Braw also questioned whether it is NATO’s responsibility to respond to attacks in gray zones and said it is more important for governments to build resilience in the public and private sector.

“Thinking hasn’t advanced much since the last NATO summit,” she said.

“The government will have to involve – when thinking about an appropriate defense and retaliation strategy… the private sector,” she added, citing a series of initiatives from Sweden, the Czech Republic, Finland and Australia as having built collaboration with society in general. in identifying and responding to such threats.

“The Swedish Psychological Defense Agency is a very good model for detecting misinformation coming from abroad… the Czech Republic has gray zone exercises that companies are invited to, I think it’s a brilliant scheme. This is something I hope other countries understand and essentially copy [and] paste what the Czechs did.”

Braw also suggested that by sharing information among NATO allies, member states that have not been victims of attacks could discreetly impose visa restrictions on individuals identified as perpetrators.

“Many governments are not fully accustomed to this whole-of-society approach and, frankly, it is really difficult. I work on a lot of these thorny issues and it’s really hard to figure out.”

Can Kasapoğlu, a non-resident senior fellow at the Hudson Institute, warned that Russia could increase hybrid attacks against defense production facilities in Europe around the NATO summit.

He highlighted as key warning signs a fire in May at a chemical factory in Germany, whose parent company is linked to manufacturing air defenses for Kiev, and the foiling of an arson attempt, labeled as terrorismin the Czech Republic.

“Thinking like a Russian and studying the Russian military mentality, [Europe’s] defense industry would be at enormous risk from Russian subversive and sabotage activities following the [NATO] summit. We have to be very careful about this,” she said.

Kasapoğlu called for a reshaping of how countries view Russia’s malign activity, pointing to actions that extend far beyond NATO’s European borders, to include Russia’s military and political influence campaigns in Africa, and propaganda efforts designed to turn the countries of the global south against the West.

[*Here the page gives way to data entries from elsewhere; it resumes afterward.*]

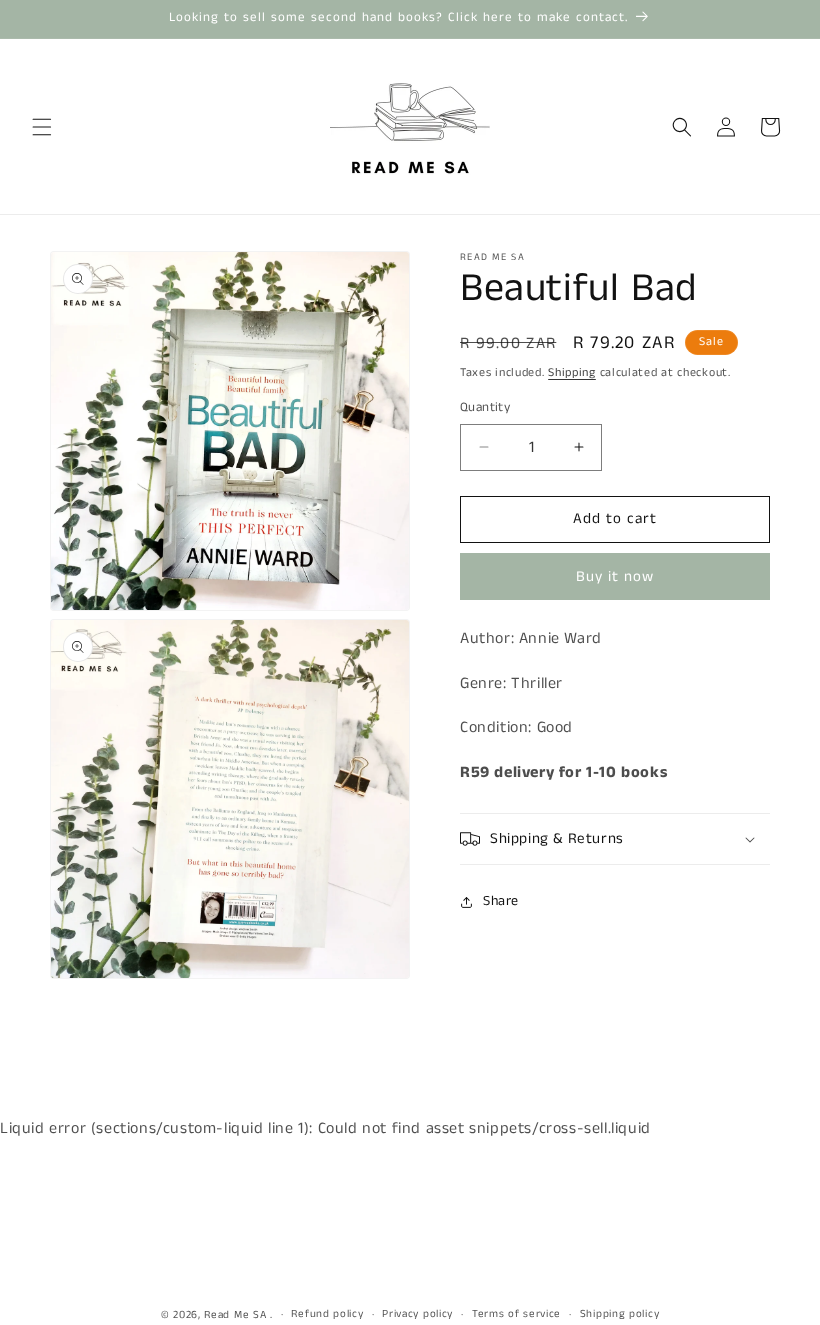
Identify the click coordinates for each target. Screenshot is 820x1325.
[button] (42, 127)
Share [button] (501, 901)
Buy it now (615, 576)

“The first attitude we have to take is to understand that we don’t even have a certain diagnosis… If the diagnosis is wrong, I can guarantee that the treatment will be wrong”, he stated.

“I would call this unrestricted Russian warfare. The Russian way of war does not have to be, nor is it restricted by the Western intellectual boundaries we deceive ourselves with. The Russian way of war is unrestrained warfare. War by all means.”

The NATO summit, which will take place in Washington, from 9 to 11 July, will be a test of how seriously the alliance – and the US in particular – is taking the threat.

“The US position is of crucial importance in NATO, especially since the US is the host country, which gives it even more importance,” Luik told The Hill.

“The positions are not set in stone yet.”